When he came within the church, word was given to godfather and godmother, father and mother, by the schoolmaster beadle, that they were to range themselves about the baptismal font, the which they did.

But there was in the roof above the font a hole made by a mason wherefrom to hang a lamp from a star of gilded wood. The mason, spying from on high the godfather and godmother stiffly standing around the font covered with its lid, poured through the hole in the roof a treacherous bucket of water, which falling between them upon the lid of the font made a mighty splashing. But Ulenspiegel had the biggest share. And thus was he baptized for the second time.
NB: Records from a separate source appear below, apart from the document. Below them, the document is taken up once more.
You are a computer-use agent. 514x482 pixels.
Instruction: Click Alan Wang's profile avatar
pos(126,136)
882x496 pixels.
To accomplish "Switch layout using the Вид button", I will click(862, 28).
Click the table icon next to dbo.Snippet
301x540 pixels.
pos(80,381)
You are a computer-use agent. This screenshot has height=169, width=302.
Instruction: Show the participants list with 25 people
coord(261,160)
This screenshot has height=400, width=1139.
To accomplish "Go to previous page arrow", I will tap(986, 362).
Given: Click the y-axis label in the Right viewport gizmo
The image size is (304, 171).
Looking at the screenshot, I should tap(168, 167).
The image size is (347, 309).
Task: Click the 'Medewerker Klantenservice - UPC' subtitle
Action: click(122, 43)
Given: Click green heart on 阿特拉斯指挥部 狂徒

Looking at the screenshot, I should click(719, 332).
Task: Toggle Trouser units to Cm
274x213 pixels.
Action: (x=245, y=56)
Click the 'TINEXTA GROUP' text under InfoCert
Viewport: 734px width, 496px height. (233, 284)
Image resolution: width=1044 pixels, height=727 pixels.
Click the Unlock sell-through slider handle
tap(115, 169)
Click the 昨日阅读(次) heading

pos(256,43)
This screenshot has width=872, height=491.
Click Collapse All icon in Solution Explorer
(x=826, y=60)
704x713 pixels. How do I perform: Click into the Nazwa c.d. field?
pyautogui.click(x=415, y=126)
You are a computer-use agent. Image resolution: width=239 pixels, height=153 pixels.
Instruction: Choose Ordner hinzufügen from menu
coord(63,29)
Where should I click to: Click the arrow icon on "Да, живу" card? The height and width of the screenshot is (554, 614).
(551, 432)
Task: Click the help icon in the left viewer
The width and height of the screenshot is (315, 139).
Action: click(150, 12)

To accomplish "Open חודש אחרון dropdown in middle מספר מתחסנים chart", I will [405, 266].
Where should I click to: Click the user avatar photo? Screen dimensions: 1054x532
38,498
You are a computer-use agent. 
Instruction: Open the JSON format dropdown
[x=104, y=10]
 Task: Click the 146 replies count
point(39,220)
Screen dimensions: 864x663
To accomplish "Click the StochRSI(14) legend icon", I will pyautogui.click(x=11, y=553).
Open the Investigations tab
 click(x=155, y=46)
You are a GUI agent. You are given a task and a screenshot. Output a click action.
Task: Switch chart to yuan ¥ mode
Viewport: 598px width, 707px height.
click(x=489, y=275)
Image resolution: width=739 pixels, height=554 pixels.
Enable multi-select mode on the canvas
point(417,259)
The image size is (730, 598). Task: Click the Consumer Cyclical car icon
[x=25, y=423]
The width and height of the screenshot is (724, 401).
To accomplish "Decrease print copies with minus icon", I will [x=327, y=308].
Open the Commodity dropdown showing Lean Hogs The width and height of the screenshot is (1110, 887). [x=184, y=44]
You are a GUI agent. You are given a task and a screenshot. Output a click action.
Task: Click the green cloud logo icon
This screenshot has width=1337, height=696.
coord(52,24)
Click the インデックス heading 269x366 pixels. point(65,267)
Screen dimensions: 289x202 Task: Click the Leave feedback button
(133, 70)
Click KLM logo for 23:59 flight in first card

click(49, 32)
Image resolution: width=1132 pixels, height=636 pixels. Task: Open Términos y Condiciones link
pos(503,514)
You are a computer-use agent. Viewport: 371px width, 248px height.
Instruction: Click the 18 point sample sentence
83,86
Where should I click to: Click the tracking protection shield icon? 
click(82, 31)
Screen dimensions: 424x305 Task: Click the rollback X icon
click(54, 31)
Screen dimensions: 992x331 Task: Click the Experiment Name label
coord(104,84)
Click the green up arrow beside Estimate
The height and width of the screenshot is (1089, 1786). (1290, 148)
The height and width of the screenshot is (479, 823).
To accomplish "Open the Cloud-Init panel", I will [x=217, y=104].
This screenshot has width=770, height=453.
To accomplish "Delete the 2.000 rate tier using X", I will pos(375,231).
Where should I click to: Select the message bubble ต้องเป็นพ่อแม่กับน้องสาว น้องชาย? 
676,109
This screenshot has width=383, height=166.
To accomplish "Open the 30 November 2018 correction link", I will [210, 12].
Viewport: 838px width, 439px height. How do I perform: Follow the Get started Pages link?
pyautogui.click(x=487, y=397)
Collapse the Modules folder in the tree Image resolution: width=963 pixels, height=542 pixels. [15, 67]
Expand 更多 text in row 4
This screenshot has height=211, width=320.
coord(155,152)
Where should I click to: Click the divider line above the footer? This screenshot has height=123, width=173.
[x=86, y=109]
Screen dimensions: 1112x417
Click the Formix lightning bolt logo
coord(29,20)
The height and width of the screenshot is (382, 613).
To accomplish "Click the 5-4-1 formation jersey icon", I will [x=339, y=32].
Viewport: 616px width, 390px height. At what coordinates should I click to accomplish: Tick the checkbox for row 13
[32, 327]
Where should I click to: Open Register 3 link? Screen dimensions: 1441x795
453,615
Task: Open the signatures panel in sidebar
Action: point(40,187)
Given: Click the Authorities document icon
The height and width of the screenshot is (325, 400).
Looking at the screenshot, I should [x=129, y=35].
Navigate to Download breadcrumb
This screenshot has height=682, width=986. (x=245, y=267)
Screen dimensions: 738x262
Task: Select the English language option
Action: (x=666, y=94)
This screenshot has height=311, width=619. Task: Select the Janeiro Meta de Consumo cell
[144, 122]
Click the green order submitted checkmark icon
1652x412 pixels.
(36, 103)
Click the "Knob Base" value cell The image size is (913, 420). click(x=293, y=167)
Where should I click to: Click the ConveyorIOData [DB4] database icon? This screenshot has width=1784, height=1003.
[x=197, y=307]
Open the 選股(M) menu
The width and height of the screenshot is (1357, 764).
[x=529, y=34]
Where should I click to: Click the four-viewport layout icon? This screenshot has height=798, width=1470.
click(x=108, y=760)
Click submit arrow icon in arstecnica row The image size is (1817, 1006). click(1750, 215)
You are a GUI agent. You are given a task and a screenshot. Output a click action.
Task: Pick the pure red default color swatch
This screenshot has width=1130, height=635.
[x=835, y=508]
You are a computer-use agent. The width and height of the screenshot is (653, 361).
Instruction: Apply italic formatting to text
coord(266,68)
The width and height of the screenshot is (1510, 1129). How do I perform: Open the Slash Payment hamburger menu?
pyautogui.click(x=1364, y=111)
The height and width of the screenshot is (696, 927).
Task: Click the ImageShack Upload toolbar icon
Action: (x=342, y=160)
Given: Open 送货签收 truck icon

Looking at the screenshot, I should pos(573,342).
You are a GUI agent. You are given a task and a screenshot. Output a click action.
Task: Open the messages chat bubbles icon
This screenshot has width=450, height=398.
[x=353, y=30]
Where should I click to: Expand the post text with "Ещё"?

The dean arrived: they complained to him; but he told them to make haste, and that it was an accident. Ulenspiegel was twisting about and kicking because of the water that had fallen on him. The dean gave him salt and water, and named him Thylbert, which signifies “rich in movements.” Thus he was baptized for the third time.

Leaving Notre Dame, they went opposite the church in the rue Longue to the Rosary of Bottles whose credo was a jar. There they drank seventeen quarts of dobbel-cuyt, and more. For this is the true Flanders way of drying drenched folk, to light a fire of beer in the belly. Ulenspiegel was thus baptized for the fourth time.

Going home and zigzagging along the road, their heads weighing more than their bodies, they came to a foot plank thrown across a little pool; Katheline, the godmother, was carrying the child, she missed her footing and fell in the mud with Ulenspiegel, who was thus baptized for the fifth time.